- [AIM OF THE EXERCISE]:
Can you copy the rows word for word, from the row with "Department of Justice (252, 185)" up to and including the row with "Insignia Towers (18, 1900)"?

Item-finding records
##########

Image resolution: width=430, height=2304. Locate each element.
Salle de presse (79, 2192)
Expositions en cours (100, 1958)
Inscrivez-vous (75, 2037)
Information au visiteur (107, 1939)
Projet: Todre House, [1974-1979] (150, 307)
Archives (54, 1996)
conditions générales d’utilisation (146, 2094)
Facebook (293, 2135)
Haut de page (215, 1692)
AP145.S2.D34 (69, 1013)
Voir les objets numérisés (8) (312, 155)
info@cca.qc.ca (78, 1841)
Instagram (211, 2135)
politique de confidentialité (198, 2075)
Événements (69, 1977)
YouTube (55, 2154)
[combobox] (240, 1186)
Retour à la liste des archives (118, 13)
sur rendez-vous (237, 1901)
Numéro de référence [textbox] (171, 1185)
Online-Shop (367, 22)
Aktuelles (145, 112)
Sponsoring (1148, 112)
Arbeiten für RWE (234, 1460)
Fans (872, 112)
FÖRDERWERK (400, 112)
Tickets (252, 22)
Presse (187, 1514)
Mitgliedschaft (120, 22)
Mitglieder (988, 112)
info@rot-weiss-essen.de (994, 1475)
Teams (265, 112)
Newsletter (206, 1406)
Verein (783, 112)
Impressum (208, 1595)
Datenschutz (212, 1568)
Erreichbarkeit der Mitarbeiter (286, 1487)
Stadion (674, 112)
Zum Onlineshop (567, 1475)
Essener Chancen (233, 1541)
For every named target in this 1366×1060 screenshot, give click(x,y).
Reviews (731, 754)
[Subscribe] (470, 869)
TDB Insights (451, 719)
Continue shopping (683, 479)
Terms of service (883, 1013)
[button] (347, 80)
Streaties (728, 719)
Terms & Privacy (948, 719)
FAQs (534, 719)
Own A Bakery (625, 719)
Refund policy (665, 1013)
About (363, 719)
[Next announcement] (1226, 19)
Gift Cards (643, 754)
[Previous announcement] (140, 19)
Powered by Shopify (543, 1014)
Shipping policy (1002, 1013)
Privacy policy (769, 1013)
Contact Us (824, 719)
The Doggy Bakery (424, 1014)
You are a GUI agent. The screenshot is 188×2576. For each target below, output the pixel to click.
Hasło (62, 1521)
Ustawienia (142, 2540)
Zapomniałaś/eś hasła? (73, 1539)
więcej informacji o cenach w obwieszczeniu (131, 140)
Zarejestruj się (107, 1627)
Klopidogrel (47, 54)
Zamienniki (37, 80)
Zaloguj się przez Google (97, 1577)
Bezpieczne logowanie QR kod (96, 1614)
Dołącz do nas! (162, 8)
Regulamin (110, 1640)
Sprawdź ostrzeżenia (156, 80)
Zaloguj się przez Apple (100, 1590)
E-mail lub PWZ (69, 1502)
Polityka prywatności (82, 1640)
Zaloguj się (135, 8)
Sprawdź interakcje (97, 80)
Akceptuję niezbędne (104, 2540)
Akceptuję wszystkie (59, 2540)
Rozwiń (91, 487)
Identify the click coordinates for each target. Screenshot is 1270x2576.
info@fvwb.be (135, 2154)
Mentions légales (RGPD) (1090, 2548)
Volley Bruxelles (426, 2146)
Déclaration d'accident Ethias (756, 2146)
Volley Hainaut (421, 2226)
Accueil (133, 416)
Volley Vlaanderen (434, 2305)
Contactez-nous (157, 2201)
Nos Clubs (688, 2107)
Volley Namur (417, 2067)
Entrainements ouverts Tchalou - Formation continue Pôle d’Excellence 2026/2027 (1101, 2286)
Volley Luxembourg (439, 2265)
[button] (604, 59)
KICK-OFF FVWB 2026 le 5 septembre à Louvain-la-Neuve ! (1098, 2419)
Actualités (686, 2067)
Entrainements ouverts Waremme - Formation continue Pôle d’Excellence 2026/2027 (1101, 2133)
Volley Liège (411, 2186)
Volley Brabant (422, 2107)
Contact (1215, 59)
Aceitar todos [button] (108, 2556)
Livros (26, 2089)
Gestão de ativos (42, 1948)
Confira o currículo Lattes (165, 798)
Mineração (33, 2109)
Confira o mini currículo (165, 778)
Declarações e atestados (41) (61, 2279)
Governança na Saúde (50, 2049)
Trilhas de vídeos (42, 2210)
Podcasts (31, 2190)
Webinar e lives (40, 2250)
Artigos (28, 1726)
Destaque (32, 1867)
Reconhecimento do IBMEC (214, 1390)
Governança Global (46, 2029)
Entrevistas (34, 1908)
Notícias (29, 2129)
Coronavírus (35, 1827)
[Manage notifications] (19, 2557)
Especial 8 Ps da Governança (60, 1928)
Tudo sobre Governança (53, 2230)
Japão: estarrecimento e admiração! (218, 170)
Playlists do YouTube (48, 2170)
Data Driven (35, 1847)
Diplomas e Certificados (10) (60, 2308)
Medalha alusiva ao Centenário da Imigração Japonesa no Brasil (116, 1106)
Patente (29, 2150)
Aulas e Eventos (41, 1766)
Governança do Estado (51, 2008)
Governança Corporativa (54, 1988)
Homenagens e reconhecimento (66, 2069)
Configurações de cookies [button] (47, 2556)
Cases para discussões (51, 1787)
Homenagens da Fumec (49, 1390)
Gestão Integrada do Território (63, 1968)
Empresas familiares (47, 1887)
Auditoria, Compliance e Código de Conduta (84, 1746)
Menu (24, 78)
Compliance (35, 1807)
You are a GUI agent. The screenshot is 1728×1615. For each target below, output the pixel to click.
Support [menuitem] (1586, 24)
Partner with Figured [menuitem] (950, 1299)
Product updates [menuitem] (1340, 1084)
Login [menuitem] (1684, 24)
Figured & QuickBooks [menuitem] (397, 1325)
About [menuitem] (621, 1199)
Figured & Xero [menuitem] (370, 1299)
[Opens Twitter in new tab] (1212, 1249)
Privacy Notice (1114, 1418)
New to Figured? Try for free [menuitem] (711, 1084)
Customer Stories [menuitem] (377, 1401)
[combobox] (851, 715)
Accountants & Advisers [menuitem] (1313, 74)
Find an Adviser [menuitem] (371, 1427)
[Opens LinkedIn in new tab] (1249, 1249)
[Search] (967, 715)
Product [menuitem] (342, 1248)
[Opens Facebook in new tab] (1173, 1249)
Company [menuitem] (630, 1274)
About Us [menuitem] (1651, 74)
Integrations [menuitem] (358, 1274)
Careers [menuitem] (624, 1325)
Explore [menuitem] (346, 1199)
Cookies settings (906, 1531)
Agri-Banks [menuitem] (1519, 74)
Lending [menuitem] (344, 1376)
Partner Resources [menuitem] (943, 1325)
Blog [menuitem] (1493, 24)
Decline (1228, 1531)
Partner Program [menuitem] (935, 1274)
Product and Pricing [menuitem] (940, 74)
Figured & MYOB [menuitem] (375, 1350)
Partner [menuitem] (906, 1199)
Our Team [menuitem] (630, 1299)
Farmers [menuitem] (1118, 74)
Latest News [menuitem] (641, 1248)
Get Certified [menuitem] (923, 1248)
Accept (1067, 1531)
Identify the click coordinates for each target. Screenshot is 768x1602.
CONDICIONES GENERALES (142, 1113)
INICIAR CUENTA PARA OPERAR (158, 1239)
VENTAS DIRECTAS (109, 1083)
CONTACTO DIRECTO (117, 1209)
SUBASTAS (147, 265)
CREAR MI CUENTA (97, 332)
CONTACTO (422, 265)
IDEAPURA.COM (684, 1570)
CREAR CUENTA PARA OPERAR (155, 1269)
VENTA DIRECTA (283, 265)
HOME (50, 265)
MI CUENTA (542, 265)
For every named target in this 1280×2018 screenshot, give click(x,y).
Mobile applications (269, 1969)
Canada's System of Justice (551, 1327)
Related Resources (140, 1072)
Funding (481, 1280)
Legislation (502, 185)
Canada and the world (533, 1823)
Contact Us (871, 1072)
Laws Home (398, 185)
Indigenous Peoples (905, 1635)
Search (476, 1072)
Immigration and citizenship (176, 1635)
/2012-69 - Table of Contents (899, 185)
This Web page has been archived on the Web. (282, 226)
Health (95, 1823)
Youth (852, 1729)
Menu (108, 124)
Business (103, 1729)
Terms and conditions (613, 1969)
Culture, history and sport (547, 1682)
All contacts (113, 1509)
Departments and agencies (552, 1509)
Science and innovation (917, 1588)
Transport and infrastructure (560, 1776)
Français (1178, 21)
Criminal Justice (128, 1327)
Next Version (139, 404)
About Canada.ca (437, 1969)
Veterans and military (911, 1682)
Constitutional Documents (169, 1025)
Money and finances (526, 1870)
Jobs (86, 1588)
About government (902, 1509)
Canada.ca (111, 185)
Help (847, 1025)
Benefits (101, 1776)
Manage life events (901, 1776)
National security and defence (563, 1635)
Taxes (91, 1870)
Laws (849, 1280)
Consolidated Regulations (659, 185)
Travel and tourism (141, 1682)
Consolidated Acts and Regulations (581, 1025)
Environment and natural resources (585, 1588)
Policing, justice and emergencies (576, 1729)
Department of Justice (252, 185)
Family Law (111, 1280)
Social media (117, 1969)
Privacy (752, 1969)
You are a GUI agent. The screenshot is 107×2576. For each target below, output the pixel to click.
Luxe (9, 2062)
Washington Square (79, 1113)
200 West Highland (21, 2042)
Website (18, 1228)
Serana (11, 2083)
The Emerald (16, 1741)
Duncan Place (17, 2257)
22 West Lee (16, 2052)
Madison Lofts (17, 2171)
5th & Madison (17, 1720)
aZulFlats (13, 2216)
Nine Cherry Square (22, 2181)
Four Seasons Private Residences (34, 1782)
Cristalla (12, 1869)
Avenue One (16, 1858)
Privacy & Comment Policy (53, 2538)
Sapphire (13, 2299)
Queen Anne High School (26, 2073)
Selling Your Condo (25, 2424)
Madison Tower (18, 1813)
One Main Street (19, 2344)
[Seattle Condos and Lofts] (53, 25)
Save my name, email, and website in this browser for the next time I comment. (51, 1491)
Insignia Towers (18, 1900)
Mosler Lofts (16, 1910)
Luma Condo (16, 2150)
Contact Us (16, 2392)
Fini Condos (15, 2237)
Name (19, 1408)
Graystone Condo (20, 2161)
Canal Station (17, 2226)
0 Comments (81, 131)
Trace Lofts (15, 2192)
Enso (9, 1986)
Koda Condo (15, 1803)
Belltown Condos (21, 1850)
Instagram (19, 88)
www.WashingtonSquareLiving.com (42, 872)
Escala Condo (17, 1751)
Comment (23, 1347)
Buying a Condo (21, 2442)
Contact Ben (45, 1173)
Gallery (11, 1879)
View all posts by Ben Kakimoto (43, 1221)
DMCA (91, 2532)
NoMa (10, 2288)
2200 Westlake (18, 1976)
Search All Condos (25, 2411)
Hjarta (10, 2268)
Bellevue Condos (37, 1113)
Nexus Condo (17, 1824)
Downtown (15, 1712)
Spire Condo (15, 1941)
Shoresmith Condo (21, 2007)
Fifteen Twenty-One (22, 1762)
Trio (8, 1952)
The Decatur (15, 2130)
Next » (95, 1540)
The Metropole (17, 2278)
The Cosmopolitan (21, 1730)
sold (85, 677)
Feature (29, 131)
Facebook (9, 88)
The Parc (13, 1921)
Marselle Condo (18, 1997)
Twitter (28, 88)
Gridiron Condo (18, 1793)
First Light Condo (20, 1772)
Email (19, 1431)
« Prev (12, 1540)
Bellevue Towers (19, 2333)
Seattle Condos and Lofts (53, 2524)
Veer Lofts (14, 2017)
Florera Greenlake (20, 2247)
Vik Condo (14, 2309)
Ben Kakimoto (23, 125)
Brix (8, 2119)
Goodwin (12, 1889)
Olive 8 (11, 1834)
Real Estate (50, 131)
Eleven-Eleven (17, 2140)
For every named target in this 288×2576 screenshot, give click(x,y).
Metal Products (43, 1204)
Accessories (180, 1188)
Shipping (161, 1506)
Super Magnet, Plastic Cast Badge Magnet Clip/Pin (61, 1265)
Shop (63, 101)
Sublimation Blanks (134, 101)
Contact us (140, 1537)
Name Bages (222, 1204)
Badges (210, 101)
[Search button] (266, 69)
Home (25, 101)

##########

- [RESULT]:
Department of Justice (252, 185)
Family Law (111, 1280)
Social media (117, 1969)
Privacy (752, 1969)
You are a GUI agent. The screenshot is 107×2576. For each target below, output the pixel to click.
Luxe (9, 2062)
Washington Square (79, 1113)
200 West Highland (21, 2042)
Website (18, 1228)
Serana (11, 2083)
The Emerald (16, 1741)
Duncan Place (17, 2257)
22 West Lee (16, 2052)
Madison Lofts (17, 2171)
5th & Madison (17, 1720)
aZulFlats (13, 2216)
Nine Cherry Square (22, 2181)
Four Seasons Private Residences (34, 1782)
Cristalla (12, 1869)
Avenue One (16, 1858)
Privacy & Comment Policy (53, 2538)
Sapphire (13, 2299)
Queen Anne High School (26, 2073)
Selling Your Condo (25, 2424)
Madison Tower (18, 1813)
One Main Street (19, 2344)
[Seattle Condos and Lofts] (53, 25)
Save my name, email, and website in this browser for the next time I comment. (51, 1491)
Insignia Towers (18, 1900)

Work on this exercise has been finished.